The evolving threat of cyber-crime
The threats of cyber-crime are not only growing in volume but the way in which attacks are focused are changing. Cyber-criminals have realised that by combining strains of code they can boost the effectiveness of attacks, often resulting in being paid large sums. The WannaCry cyber-attacks, which took place in May 2017, for example, utilised a ‘worm’ code to speed up the rate of infection; the ransomware strain was responsible for infecting over 300,000 organisations in over 150 countries in just 3-days.
As many attacks still rely on some element of human interaction, or error, to initiate, cyber-criminals must regularly update strains of code and the way in which they focus attacks, to be successful; Traditional anti-virus solutions are regularly updated to include protection against new malware strains. By using new methods to spread an attack, cyber-criminals are likely to improve their chances of success and with regards to ransomware, improve the chances of a ransom being paid.
Types of attack
Ransomware is one of the most well-known types of cyber-crime today, due in part to its rapid growth in volume through-out 2016. Although ransomware attacks, which encrypt a user’s data or systems and demand a ransom payment for its return, have been around for several years, it is only recently that cybercriminals have really cashed in and begun mass targeting people on a global scale to extort payments. Among those who have made the news having been hit, are hospitals, charities and schools; it is reported that some ransom payments have demanded up to $1million.

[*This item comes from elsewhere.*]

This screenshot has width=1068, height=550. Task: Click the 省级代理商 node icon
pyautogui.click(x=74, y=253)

Botnet’s are lesser known kinds of attack, in name and nature. Botnet strains of malware infect and control endpoints, such as servers, PC’s or even Wifi routers, so that they can be used for alternative purposes. Often Botnets will take advantage of poor security levels, such as administration passwords and details. The Botnet can then be used to send spam, flood networks or implement other types of cyber-attacks.
A phishing attack is usually stage one of a multi-stage attack as it is used to gather information such as account details, email addresses or passwords. A phishing attack is usually indiscriminately distributed by email, is designed to appear as if sent from a legitimate sender and will often link through to an illegitimate site requesting the entry of personal data. In recent years, we have seen the addition of ‘spear-phishing’ and ‘whaling’. These terms refer to increasingly targeted methods of gathering more valuable information from specific information or high-profile targets with access to valuable information.

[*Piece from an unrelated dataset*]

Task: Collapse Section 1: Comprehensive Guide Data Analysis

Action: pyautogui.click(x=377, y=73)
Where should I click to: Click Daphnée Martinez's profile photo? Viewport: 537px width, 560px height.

Protecting against cyber-threats
Cyber-threats can clearly cause huge issues for organisations who are not protected or who fall victim to attacks, causing downtime, loss of revenues and even reputational damage. In addition, regulations and data protection legislation also require organisations to reduce the risk of suffering a breach. It is vital to protect against cyber-attacks and although it is difficult to be 100% covered, there are several methods that can be used to reduce risk.

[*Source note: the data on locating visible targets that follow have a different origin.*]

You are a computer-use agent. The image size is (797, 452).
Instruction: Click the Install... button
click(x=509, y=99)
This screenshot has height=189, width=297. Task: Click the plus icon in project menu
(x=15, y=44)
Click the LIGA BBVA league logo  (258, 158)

Internal procedures and governance can have a large say in the protection of data and systems. By limiting who can access networks and important applications an organisation can limit where an infection can come from. Governance will also set benchmarks internally for organisations to adhere to and assuming they are regularly tested, IT staff can regularly understand where risk may come from and take actions to reduce it.
Human error or intervention is often still the first step of an attack or infection, either by opening malicious attachments, emails or websites or using infected media. By training and educating staff on the threats of cyber-crime and how to be more aware, an organisation can quickly start to reduce risk associated. Simple things like showing staff how to spot a malicious email or unsecured website can pay dividends in the long-run.